▸ **TASK PROMPT**:
An exact copy is required of every line from the one with "Image resolution: width=1568" through the end of the data below, and the pictures must stay out of it.

-- RECORDS SHOWN follows --

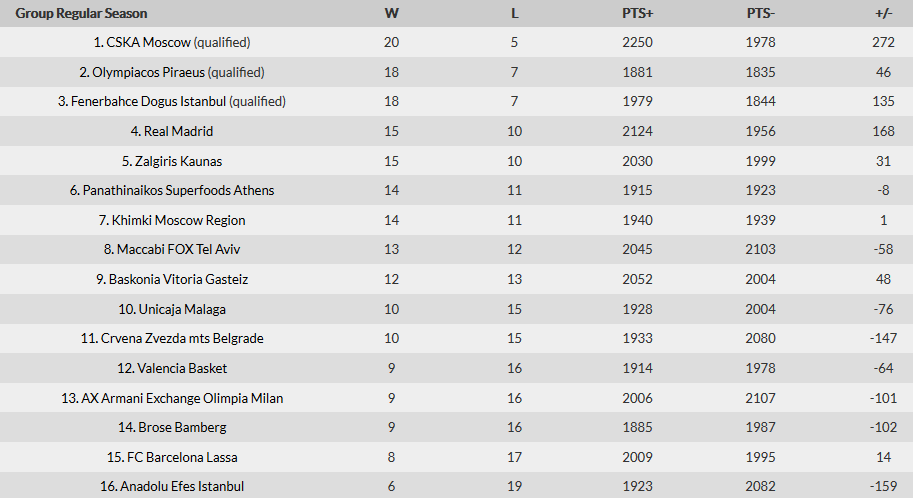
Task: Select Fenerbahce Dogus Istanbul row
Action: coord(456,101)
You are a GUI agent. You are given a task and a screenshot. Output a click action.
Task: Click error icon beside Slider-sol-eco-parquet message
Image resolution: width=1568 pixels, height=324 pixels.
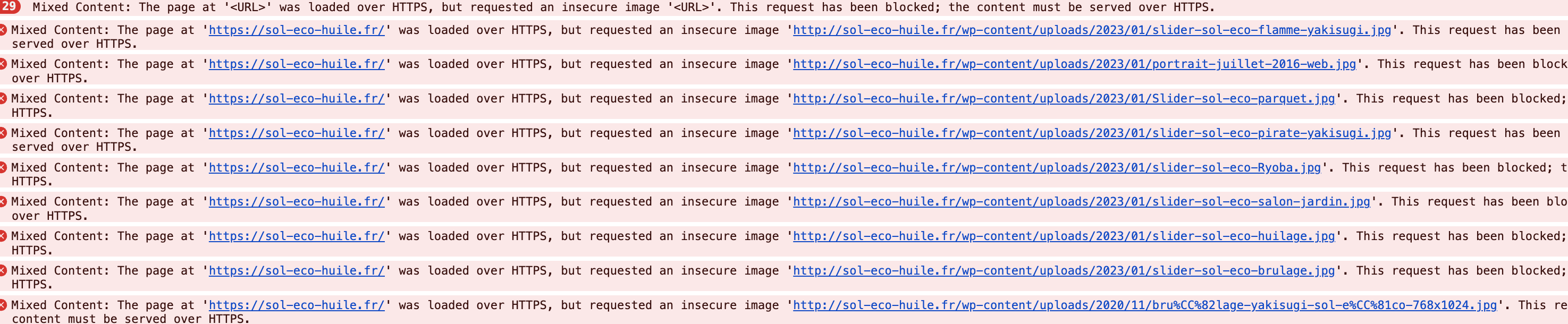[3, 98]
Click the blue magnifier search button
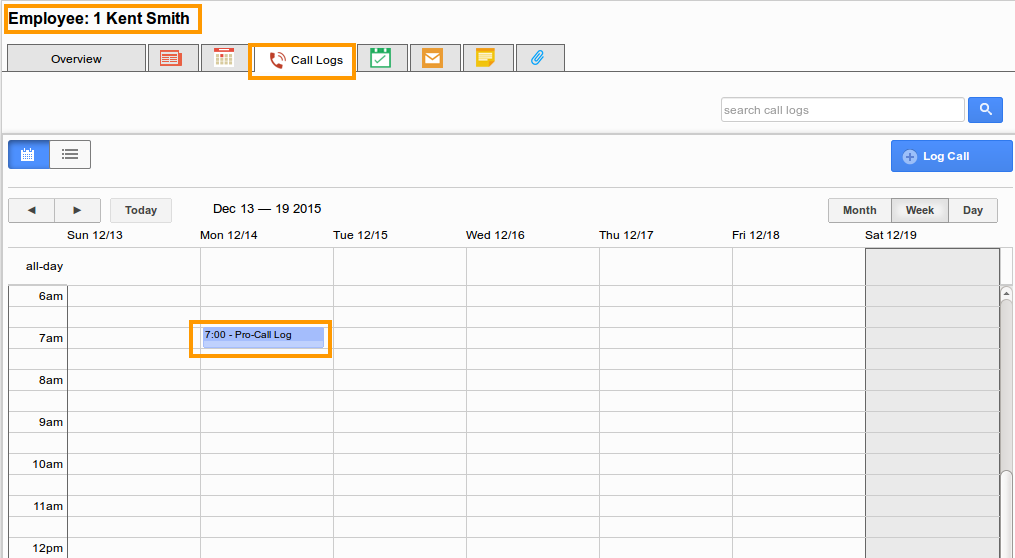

-- RECORDS SHOWN concluded --

▸ **RESULT OF THIS TASK**:
Image resolution: width=1568 pixels, height=324 pixels.
[3, 98]
Click the blue magnifier search button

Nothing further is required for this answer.